Hoje acho que o facebook não serve para nada, a não ser para vender coisas. Vender sonhos, vender inveja, e vender produtos. Enquanto, nós, estúpidos mortais vendemos a ideia de que somos felizes, várias empresas vendem milhões de produtos que nos fazem acreditar que somos felizes. E a vida feliz segue.



Em tempo: enquanto postava esse texto, li duas reportagens interessantes. Ainda há espaço para vida inteligente, ainda...
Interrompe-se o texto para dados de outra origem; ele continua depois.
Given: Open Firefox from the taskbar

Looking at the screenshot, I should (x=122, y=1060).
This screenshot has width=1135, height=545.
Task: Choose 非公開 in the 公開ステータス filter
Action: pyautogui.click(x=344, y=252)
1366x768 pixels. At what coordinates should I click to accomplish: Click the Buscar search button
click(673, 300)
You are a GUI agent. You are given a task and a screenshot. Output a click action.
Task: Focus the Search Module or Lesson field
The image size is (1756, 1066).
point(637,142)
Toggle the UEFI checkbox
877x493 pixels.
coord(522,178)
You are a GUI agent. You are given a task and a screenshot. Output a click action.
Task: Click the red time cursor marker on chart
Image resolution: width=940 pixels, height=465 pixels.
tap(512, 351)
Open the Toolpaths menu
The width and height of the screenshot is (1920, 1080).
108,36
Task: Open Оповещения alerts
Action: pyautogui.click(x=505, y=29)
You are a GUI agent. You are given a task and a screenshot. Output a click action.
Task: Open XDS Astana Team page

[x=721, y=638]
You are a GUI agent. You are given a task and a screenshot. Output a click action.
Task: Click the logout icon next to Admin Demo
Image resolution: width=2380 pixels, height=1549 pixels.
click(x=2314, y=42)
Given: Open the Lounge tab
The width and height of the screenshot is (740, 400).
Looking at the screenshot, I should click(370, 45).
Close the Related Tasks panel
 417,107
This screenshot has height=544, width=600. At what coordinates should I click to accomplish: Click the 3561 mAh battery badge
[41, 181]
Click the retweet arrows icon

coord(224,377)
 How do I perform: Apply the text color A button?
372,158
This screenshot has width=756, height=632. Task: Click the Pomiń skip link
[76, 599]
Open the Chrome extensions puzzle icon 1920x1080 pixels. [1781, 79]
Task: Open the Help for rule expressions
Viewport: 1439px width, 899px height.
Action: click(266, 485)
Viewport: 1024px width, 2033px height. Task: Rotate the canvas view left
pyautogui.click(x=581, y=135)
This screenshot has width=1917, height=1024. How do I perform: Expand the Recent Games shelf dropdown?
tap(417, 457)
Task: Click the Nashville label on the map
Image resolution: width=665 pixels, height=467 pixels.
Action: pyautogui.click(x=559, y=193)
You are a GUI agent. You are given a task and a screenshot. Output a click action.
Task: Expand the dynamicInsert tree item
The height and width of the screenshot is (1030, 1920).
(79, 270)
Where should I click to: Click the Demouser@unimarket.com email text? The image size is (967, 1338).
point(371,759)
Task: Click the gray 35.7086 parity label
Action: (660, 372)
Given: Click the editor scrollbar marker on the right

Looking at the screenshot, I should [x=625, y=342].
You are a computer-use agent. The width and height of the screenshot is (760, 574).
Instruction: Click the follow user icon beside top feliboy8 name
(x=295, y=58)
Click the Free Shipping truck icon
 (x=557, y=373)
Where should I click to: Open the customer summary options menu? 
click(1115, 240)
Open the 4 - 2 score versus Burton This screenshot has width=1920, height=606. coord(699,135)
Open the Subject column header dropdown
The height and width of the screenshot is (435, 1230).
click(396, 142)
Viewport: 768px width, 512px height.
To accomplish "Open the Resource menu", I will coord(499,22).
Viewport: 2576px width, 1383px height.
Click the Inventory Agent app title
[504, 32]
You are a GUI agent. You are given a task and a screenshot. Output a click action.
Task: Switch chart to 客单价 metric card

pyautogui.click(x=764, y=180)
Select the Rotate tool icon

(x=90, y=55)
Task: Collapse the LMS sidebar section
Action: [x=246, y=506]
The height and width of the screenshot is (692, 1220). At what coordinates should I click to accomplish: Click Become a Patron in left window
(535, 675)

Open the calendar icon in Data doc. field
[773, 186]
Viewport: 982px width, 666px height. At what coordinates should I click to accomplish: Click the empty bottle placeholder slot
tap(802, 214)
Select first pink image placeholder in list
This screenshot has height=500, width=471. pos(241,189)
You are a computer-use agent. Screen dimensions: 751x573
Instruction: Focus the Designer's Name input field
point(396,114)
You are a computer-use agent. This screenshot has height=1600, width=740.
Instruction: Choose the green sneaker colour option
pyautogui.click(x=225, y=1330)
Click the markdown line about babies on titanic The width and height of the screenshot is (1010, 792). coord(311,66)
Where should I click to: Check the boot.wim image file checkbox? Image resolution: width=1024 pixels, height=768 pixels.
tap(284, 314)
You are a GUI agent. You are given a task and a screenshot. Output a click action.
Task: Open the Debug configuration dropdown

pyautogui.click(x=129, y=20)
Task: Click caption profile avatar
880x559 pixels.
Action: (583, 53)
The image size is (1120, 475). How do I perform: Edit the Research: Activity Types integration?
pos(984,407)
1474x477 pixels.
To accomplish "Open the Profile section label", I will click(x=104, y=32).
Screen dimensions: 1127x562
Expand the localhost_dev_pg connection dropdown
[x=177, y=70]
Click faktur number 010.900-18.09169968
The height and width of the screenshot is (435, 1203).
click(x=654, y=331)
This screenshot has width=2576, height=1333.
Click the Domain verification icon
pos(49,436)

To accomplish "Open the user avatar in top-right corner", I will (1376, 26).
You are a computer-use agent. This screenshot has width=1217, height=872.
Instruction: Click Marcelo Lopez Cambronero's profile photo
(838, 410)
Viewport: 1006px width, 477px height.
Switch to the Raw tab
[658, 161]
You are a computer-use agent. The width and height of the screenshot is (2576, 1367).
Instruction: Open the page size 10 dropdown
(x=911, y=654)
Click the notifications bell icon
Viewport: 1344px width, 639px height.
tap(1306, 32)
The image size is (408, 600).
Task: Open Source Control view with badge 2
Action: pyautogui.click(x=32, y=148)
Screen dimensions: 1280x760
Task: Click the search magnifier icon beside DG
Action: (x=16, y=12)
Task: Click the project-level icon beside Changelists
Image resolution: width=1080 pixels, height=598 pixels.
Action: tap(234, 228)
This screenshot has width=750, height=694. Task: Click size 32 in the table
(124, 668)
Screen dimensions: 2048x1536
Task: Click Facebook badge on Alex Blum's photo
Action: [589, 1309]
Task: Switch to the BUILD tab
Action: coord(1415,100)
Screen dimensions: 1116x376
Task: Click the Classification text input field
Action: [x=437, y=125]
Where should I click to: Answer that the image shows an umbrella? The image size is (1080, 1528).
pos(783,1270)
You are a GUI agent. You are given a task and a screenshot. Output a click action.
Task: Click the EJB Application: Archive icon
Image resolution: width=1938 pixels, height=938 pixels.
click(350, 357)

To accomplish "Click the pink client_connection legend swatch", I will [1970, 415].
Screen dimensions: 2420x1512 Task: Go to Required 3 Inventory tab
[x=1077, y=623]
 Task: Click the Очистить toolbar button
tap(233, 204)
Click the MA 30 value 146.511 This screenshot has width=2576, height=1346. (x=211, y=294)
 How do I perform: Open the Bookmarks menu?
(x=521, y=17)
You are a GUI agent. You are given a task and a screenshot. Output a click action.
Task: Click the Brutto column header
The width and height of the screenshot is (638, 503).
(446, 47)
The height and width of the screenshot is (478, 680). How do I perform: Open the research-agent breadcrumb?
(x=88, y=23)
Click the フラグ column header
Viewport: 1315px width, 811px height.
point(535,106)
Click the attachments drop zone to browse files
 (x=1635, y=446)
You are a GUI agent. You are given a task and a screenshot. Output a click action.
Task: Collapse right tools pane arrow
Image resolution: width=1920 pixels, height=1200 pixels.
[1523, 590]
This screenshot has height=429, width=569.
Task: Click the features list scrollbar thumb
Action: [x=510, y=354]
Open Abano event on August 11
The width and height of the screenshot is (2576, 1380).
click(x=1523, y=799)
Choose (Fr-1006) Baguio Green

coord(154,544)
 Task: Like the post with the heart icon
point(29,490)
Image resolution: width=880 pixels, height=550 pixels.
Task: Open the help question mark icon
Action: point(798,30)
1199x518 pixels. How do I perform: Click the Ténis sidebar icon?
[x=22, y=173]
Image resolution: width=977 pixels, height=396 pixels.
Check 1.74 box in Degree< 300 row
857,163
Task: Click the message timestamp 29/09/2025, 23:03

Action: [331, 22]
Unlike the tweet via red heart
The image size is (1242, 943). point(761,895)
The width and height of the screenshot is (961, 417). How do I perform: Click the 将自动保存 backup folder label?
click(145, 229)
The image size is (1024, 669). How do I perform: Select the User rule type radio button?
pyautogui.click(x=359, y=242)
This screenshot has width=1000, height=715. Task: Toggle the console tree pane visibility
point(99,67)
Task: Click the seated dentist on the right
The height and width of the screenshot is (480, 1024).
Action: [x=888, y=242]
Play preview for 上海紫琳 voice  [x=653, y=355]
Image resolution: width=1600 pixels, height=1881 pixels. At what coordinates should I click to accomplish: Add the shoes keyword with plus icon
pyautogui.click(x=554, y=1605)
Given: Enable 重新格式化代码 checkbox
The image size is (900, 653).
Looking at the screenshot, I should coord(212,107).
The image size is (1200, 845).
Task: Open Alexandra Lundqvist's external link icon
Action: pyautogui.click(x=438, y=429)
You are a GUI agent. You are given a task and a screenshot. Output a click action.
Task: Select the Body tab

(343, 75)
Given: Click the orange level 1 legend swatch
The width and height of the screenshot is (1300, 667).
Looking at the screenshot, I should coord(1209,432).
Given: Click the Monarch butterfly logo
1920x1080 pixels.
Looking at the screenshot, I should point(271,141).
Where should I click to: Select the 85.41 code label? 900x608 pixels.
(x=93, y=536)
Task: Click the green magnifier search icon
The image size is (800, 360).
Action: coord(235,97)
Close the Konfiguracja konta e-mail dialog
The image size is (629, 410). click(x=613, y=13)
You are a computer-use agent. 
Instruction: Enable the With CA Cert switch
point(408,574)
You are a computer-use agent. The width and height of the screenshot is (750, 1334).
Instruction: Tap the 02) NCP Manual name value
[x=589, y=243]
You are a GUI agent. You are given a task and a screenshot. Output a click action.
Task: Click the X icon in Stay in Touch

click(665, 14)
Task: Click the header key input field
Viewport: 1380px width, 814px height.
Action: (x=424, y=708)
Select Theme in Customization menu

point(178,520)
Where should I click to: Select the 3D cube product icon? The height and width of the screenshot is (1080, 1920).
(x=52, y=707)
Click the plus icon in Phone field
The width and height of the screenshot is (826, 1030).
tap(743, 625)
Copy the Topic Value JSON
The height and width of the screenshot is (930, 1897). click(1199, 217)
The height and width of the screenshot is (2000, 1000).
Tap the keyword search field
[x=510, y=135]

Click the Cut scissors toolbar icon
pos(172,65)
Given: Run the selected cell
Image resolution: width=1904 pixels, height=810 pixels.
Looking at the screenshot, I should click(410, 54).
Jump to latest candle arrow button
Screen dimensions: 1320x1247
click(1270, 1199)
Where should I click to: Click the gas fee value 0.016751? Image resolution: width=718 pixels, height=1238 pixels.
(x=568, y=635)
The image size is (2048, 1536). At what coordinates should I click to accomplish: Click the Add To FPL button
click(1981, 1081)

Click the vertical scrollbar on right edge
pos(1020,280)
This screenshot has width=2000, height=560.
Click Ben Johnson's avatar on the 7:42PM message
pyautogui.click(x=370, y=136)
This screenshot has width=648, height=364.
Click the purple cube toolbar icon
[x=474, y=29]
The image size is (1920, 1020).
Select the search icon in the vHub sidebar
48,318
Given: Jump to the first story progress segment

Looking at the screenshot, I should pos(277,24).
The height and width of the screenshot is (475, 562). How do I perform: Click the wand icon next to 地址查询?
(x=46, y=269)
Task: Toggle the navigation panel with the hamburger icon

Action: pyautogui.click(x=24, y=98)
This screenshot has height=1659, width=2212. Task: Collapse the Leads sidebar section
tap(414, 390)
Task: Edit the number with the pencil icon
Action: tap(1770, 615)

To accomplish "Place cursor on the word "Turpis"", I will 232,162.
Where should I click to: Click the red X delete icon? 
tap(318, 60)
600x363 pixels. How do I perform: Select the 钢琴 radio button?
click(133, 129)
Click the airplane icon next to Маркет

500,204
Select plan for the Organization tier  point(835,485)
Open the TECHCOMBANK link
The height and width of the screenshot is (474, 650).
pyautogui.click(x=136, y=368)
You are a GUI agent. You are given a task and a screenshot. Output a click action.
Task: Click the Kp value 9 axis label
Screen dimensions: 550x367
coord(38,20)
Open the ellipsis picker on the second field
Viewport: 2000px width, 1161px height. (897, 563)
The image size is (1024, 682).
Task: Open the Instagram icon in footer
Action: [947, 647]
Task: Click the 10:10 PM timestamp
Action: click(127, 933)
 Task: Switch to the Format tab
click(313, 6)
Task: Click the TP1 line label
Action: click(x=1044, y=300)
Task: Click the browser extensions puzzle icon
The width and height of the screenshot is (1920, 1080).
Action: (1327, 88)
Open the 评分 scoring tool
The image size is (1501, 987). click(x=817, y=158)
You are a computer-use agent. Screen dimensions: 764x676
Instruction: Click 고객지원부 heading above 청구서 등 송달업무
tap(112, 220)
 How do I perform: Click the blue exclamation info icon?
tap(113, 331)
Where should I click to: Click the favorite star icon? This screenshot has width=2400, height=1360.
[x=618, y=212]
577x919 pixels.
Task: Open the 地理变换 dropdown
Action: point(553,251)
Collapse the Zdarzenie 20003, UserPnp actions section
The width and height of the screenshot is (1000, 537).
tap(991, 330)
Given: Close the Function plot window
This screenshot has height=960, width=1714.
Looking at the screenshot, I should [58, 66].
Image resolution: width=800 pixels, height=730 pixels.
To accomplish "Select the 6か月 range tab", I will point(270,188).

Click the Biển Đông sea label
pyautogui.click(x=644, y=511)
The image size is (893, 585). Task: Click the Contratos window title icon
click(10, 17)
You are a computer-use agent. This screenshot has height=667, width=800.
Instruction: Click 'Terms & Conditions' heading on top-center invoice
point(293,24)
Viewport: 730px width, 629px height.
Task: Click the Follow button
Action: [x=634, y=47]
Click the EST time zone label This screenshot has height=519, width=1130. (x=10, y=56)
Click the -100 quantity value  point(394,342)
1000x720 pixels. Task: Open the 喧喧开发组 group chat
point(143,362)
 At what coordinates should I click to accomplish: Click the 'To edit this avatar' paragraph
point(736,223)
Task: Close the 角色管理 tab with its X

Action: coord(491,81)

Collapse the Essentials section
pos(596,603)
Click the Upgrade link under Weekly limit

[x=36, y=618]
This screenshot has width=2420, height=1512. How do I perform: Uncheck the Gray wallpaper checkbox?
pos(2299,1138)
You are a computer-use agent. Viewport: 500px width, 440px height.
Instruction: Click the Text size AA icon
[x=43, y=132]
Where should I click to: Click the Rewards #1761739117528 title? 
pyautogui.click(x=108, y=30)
Em tempo 2: Check-in em uma guerra. Momento único. Check-in em tragédia natural, "Sobrevivi ao tsunami, gente, estou bem", esse também seria válido. E acho que check-in no jogo do Brasil e Alemanha, momento histórico... "fudeu, galera" + fotinho com V de vitória.... E se acontecesse um apocalipse zumbi, nos primeiros dias eu tirava umas fotos com uns zumbis, se eu sobreviver ao apocalipse, claro. 



4 comentários:

  1. hahaha... Adoro rapaz, concordo com suas ideias. Tenho visto cada vez menos, não suporto quem fica no telefone o dia inteiro e sinto saudade de um tempo não tão distante onde o contato real era um imenso prazer! (e pode ter certeza que aparecendo por aí eu serei um dos que irá tentar falar com você, afinal tento falar com você em Ribeirão, Sampa e onde mais for possível) ;)
    Abraços

    ResponderExcluir
  2. Obrigado por ler e comentar! :-)
    Quem sabe não se inicia um movimento "anti-checkin"? haha
    Beijos!

    ResponderExcluir
  3. Mentira que você não se divertia nas festas, ficávamos num canto, é verdade! Mas reparávamos e comentávamos de tudo e de todos e ríamos absurdamente muito! Saudades de passar um tempo maior com você do que um café da manhã! Beijos

    ResponderExcluir
    Respostas
    1. hahahaha. Verdade! Mas a gente tinha a coletividade, não ficávamos atrás da tela, a gente comentava na frente de todos mesmo. :-) Saudade monstro de você!